The securities described herein have also not been and will not be registered under the applicable securities laws of the United States, Australia, Canada or Japan and, subject to certain exemptions, may not be offered or sold in or into or for the account or benefit of any person having a registered address in, or located or resident in the United States, Australia, Canada or Japan. There will be no public offering of the securities described herein in the United States, Australia, Canada or Japan.

The offering of the securities referred to in this announcement has been made by means of a prospectus. This announcement is not a prospectus for the purposes of Regulation (EU) 2017/1129 of the European Parliament and of the Council of 14 June 2017 on the prospectus to be published when securities are offered to the public or admitted to trading on a regulated market, and repealing Directive 2003/71/EC (together with any related implementing and delegated regulations) and, with respect to the United Kingdom, the regulation implemented as domestic law in the United Kingdom through the European Union (Withdrawal) Act 2018 (the “Prospectus Regulation”). Investors should not invest in any securities referred to in this announcement except on the basis of information contained in the aforementioned prospectus.

In any EEA Member State other than Sweden and the United Kingdom, this communication is only addressed to and is only directed at qualified investors in that Member State and the United Kingdom within the meaning of the Prospectus Regulation (as applicable), i.e., only to investors who can receive any offering without an approved prospectus in such EEA Member State or the United Kingdom.

This communication is only being distributed to and is only directed at persons in the United Kingdom that are (i) investment professionals falling within Article 19(5) of the Financial Services and Markets Act 2000 (Financial Promotion) Order 2005, as amended from time to time (the “Order”) or (ii) high net worth entities, and other persons to whom this announcement may lawfully be communicated, falling within Article 49(2)(a) to (d) of the Order (all such persons in (i) and (ii) above together being referred to as “Relevant Persons”). The shares are only available for, and any invitation or offer or agreement to subscribe, acquire or in any other way obtain such securities is only available to Relevant Persons. This communication must not be acted on or relied on by persons who are not Relevant Persons. Persons distributing this communication must satisfy themselves that it is lawful to do so.
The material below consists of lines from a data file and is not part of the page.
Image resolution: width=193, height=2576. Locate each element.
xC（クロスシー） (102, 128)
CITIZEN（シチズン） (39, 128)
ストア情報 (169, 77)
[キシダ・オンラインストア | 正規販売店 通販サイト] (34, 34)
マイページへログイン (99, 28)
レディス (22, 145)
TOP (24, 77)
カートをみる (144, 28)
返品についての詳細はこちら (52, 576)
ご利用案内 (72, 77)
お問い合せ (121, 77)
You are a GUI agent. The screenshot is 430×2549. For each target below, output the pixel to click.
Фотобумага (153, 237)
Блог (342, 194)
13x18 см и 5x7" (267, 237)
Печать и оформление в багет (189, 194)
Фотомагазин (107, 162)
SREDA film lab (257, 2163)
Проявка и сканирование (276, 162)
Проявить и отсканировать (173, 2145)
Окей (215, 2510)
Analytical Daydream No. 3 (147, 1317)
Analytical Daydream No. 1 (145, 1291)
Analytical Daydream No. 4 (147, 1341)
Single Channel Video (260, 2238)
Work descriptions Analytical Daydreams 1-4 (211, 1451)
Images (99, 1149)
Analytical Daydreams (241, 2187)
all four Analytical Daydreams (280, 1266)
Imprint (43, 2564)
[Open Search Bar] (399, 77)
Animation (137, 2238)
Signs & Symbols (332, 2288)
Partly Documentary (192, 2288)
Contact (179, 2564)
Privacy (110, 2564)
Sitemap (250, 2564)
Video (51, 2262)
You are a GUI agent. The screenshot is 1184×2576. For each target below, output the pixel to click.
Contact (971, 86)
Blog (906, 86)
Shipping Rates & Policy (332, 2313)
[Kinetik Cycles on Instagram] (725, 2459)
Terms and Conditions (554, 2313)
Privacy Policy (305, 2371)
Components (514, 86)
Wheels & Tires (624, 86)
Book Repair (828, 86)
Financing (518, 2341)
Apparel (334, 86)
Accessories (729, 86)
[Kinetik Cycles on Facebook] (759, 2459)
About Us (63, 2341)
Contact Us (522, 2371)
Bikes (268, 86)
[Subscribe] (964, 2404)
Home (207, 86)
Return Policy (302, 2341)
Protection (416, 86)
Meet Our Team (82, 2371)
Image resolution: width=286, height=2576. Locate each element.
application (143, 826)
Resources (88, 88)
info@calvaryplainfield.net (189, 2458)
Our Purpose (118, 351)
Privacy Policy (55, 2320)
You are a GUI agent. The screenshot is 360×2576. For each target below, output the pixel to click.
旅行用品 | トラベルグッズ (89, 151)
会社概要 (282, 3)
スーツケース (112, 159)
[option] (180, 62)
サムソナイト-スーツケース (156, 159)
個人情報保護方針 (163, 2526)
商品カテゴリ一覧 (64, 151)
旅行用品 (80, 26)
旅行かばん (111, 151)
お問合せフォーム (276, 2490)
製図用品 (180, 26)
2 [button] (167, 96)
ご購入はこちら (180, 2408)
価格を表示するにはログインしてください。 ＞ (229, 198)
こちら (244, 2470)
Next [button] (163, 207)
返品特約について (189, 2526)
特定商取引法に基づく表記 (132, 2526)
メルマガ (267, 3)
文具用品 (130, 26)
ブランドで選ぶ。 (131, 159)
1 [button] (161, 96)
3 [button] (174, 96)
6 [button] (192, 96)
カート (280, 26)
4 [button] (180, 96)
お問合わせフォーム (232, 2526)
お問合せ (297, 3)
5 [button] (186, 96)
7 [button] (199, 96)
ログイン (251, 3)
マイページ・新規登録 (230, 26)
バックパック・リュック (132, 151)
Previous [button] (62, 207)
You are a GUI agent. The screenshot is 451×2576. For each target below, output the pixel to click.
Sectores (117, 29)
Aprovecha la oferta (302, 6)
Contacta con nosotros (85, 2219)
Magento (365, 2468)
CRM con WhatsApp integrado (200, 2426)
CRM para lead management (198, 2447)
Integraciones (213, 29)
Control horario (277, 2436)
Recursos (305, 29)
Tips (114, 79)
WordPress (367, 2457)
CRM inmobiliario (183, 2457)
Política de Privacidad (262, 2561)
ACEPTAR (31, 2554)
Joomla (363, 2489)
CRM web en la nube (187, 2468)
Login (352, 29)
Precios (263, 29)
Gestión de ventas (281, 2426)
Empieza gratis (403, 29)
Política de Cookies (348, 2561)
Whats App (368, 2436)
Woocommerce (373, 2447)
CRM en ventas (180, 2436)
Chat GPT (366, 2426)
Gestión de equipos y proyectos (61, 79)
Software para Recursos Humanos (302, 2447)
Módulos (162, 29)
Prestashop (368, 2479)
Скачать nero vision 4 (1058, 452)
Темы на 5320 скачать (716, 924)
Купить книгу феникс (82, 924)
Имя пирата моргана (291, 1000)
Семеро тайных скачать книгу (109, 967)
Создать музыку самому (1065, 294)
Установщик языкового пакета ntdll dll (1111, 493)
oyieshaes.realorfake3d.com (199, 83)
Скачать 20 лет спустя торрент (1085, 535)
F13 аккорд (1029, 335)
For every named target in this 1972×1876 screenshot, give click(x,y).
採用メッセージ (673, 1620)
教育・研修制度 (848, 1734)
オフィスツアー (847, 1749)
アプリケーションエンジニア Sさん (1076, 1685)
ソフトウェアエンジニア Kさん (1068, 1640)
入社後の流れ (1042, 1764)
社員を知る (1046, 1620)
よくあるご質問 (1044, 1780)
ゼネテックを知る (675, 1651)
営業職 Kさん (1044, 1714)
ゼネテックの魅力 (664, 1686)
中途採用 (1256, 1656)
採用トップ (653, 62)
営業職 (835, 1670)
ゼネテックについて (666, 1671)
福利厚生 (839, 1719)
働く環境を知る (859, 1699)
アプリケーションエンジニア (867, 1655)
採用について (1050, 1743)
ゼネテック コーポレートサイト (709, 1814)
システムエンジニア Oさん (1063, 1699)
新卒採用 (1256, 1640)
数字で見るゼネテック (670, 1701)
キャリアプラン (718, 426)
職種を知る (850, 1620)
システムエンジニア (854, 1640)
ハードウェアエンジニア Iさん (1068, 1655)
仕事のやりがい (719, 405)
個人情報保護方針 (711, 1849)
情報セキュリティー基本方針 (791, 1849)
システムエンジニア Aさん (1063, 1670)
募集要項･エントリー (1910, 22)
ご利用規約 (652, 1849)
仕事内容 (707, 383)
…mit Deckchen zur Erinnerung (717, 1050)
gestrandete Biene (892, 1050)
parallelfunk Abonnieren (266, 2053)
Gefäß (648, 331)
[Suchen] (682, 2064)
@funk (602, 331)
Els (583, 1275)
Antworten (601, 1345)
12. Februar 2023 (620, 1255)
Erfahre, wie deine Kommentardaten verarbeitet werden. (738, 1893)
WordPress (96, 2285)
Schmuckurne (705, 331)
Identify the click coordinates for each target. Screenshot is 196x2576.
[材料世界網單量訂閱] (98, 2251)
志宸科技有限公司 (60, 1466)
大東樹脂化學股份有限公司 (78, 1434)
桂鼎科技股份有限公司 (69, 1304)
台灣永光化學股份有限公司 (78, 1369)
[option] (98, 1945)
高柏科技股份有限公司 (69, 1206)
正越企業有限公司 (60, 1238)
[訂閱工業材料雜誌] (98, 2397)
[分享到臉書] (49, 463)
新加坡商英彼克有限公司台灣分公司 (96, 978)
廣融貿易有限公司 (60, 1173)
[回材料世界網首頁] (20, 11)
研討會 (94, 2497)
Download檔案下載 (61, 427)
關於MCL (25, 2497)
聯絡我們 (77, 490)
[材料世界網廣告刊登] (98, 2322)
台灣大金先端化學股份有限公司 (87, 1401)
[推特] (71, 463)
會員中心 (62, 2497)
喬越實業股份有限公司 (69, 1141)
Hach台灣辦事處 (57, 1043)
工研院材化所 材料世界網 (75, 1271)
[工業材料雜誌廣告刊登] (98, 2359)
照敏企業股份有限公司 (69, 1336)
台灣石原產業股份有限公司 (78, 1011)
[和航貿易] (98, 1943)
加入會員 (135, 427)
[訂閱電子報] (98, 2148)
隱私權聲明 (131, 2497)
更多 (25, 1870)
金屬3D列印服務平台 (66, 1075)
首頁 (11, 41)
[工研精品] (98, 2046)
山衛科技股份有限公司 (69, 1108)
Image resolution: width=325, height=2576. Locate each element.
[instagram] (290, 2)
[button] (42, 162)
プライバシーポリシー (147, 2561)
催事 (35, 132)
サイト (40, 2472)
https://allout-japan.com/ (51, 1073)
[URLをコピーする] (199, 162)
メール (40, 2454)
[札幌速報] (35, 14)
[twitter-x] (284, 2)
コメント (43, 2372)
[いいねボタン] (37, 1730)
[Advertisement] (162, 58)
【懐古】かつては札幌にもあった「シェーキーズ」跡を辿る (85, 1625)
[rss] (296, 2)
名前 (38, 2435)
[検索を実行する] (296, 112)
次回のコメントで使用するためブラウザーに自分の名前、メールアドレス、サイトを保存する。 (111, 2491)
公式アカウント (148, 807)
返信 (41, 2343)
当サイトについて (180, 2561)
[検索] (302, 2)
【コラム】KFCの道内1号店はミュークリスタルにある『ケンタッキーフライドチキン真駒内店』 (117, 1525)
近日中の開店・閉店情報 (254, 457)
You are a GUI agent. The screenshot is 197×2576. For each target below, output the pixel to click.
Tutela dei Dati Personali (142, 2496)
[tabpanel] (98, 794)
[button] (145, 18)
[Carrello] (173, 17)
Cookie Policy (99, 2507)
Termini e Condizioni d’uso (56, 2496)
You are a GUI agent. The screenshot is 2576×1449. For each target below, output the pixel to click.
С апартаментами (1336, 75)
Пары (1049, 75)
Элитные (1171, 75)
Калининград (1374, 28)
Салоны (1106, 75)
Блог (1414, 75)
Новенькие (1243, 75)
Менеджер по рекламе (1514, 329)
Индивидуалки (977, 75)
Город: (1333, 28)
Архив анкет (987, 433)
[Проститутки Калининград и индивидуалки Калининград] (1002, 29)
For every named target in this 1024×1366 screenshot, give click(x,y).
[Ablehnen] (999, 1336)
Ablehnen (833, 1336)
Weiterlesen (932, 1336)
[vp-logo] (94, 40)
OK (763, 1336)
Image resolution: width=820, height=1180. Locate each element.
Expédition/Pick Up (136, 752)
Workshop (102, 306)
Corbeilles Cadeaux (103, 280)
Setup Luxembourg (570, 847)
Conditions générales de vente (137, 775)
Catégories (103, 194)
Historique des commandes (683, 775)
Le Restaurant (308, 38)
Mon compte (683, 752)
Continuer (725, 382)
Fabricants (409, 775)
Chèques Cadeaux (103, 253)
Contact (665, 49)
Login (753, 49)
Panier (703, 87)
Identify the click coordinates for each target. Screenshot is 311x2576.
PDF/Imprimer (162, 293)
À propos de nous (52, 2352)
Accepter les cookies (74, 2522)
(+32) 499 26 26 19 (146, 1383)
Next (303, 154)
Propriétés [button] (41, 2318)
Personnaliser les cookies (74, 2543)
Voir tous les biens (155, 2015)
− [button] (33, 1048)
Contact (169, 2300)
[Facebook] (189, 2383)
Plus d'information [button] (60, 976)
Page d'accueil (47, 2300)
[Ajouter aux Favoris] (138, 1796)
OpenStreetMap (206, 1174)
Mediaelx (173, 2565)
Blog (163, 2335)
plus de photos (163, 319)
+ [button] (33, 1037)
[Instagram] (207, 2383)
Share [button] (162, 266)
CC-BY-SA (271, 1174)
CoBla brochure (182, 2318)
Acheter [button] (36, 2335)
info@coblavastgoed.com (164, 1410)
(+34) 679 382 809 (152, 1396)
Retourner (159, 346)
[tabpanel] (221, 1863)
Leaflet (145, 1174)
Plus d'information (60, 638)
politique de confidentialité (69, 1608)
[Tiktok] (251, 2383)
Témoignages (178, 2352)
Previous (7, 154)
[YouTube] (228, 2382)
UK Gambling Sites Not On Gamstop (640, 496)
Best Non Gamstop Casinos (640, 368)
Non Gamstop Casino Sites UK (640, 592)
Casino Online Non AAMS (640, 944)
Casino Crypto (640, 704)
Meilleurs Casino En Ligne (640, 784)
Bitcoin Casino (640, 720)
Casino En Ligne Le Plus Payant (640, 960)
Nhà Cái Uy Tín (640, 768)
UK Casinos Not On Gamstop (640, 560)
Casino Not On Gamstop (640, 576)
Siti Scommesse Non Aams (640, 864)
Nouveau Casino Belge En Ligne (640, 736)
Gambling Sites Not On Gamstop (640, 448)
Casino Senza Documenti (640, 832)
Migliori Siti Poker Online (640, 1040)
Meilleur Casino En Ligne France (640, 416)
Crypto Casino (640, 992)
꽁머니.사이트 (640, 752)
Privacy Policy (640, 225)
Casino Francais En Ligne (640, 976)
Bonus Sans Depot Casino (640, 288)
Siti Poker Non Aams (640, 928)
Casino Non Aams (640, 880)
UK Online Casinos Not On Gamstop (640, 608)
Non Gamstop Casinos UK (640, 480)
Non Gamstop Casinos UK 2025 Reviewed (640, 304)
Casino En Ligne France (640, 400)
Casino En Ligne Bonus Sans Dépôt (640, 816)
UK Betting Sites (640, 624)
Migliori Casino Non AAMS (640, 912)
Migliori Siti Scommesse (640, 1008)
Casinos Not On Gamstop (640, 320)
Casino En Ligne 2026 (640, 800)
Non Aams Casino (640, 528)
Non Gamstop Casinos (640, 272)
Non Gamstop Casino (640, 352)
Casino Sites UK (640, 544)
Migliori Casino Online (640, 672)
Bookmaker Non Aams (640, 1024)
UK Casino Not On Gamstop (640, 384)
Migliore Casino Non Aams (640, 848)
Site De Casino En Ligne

Matters discussed in this announcement may constitute forward-looking statements. Forward-looking statements are statements that are not historical facts and may be identified by words such as “believe,” “expect,” “anticipate,” “intends,” “estimate,” “will,” “may,” “continue”, “should” and similar expressions. The forward-looking statements in this release are based upon various assumptions, many of which are based, in turn, upon further assumptions. Although the Company believes that these assumptions were reasonable when made, these assumptions are inherently subject to significant known and unknown risks, uncertainties, contingencies and other important factors which are difficult or impossible to predict and are beyond its control. Such risks, uncertainties, contingencies and other important factors could cause actual events to differ materially from the expectations expressed or implied in this release by such forward-looking statements. The information, opinions and forward-looking statements contained in this announcement speak only as at its date, and are subject to change without notice. The Company does not undertake any obligation to review, update, confirm or release publicly any revisions to any forward-looking statements to reflect events that occur or circumstances that arise in relation to the content of this announcement.

In connection with the offer or sale of securities referred to herein, SEB may over-allot securities/conduct stabilization or effect transactions with a view to supporting the market price of the securities at a level higher than that which might otherwise prevail. Any stabilization action or over-allotment will be conducted by SEB and/or its subsidiary in accordance with all applicable laws and rules.